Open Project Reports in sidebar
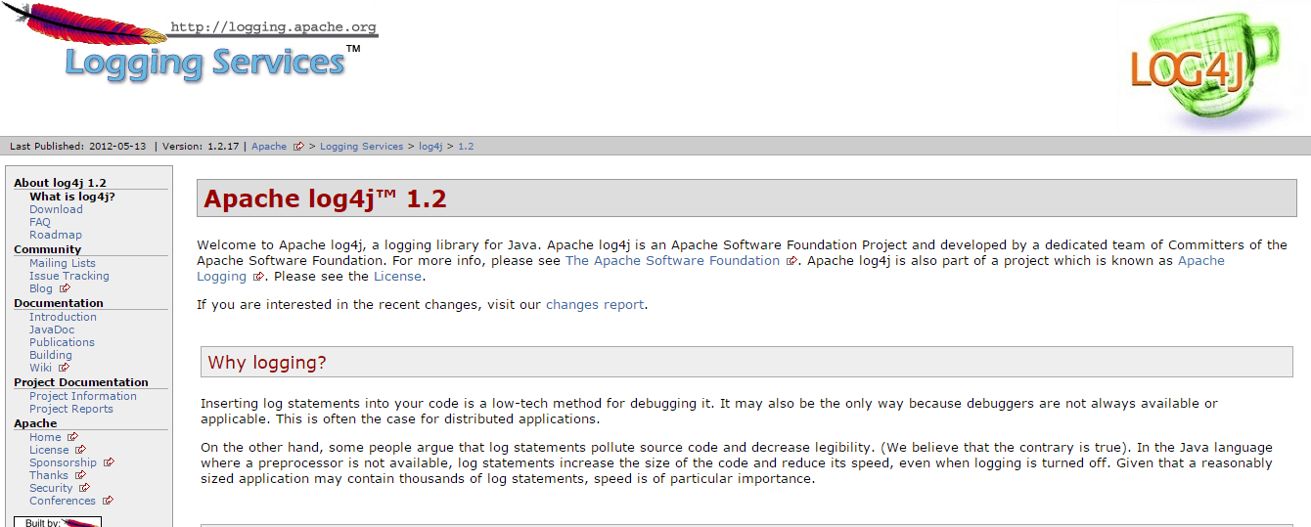(x=71, y=409)
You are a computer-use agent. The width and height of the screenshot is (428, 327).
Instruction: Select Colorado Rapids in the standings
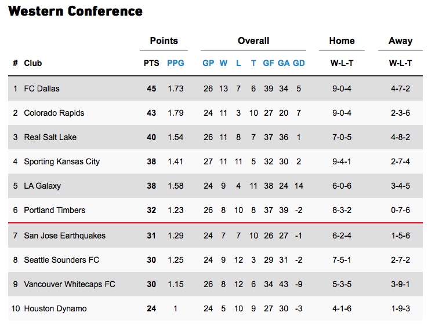(x=54, y=113)
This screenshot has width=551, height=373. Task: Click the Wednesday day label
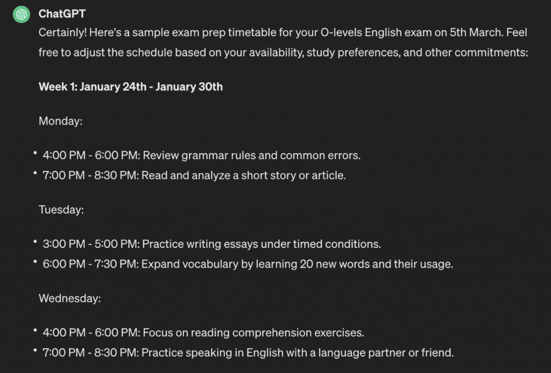tap(69, 298)
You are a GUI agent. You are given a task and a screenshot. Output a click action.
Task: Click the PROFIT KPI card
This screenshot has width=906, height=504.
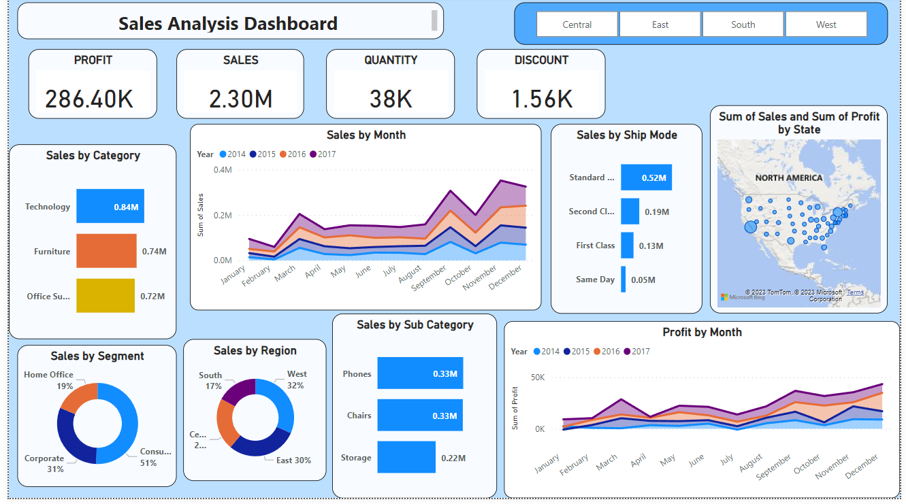click(93, 82)
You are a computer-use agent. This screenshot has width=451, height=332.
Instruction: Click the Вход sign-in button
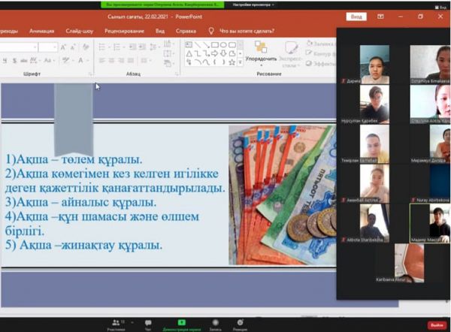pyautogui.click(x=356, y=17)
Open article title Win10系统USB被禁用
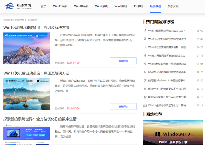Image resolution: width=205 pixels, height=145 pixels. 36,28
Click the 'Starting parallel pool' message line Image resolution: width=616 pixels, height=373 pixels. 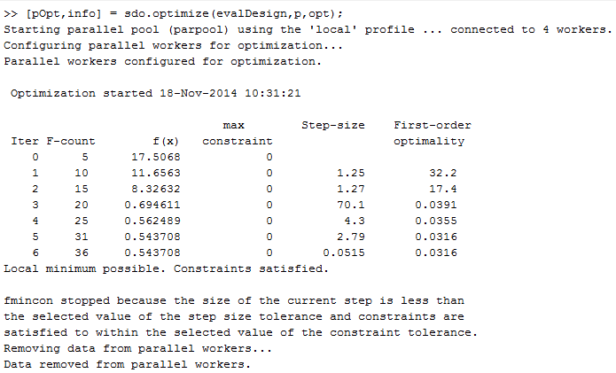(x=308, y=29)
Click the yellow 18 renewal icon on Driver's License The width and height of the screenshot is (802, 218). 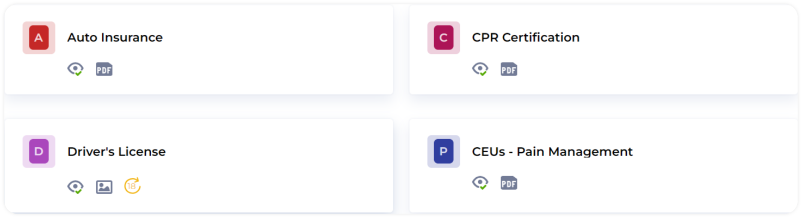(x=132, y=186)
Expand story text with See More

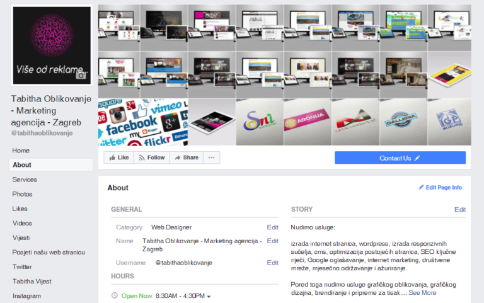click(x=422, y=292)
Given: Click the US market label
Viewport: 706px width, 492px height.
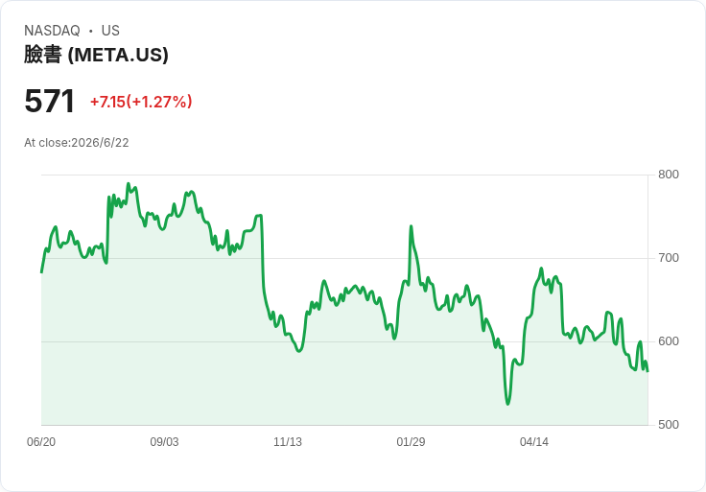Looking at the screenshot, I should click(x=110, y=31).
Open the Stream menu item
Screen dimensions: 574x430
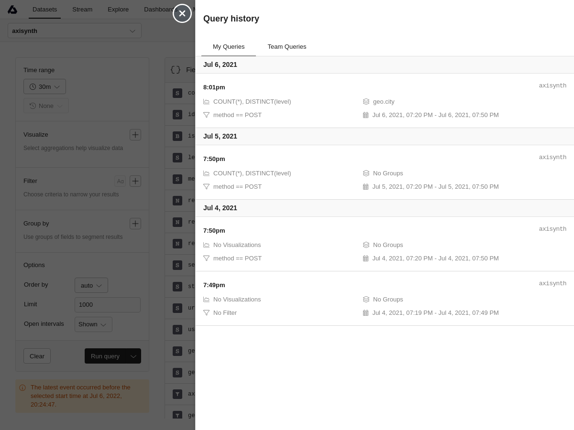(x=82, y=10)
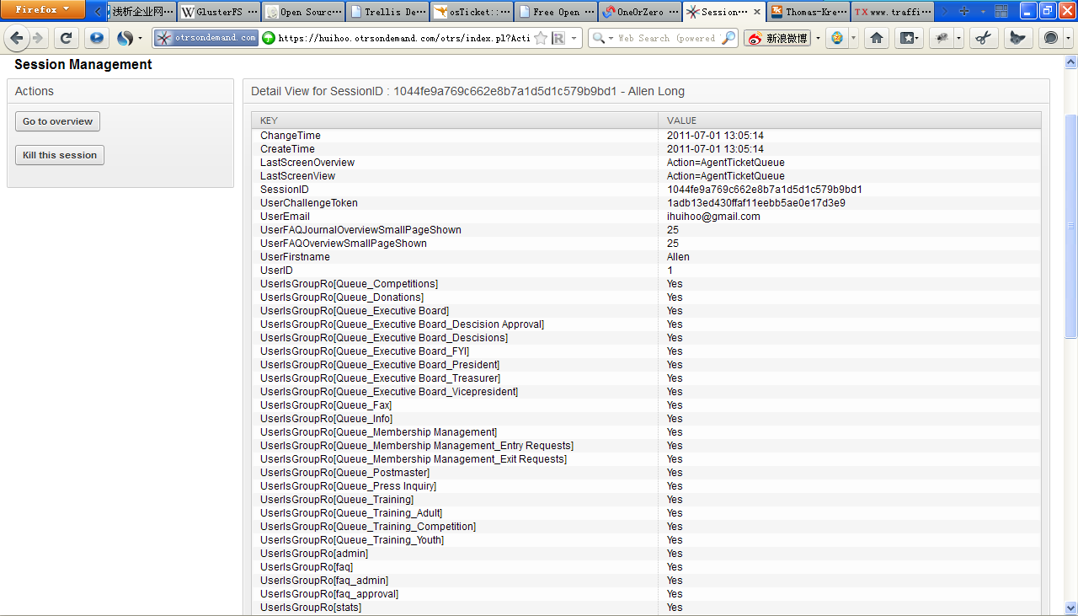Screen dimensions: 1078x616
Task: Click the Kill this session button
Action: coord(60,155)
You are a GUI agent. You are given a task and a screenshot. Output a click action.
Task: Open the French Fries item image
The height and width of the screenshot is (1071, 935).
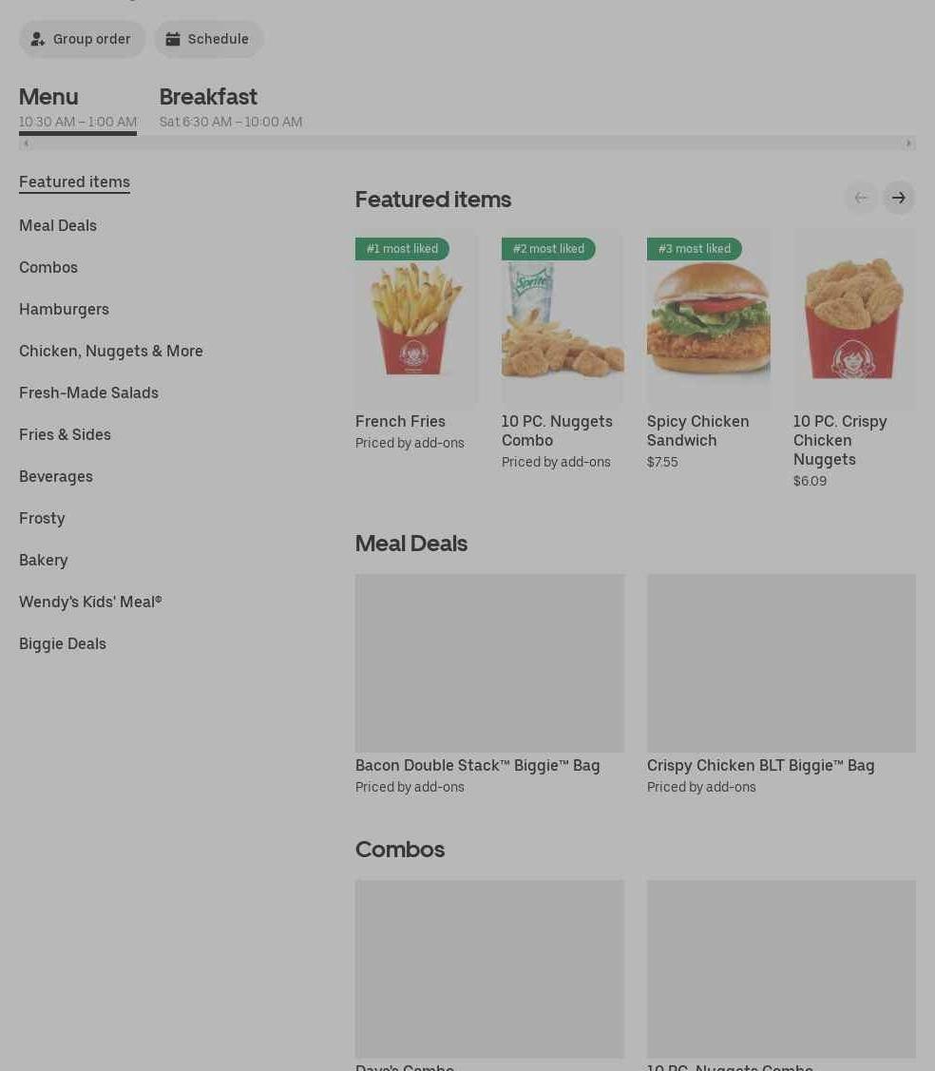tap(416, 318)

* _Task objective_:
Please leave out the pictures as you reproduce the lines exactly, from the first line of the entries through the line containing "You are a computer-use agent. This".

* _Written answer_:
Open Project Reports in sidebar
(x=71, y=409)
You are a computer-use agent. The width and height of the screenshot is (428, 327).
Instruction: Select Colorado Rapids in the standings
(x=54, y=113)
This screenshot has width=551, height=373. Task: Click the Wednesday day label
tap(69, 298)
You are a GUI agent. You are given a task and a screenshot. Output a click action.
Task: Click the PROFIT KPI card
This screenshot has width=906, height=504.
click(93, 82)
You are a computer-use agent. This screenshot has width=451, height=332.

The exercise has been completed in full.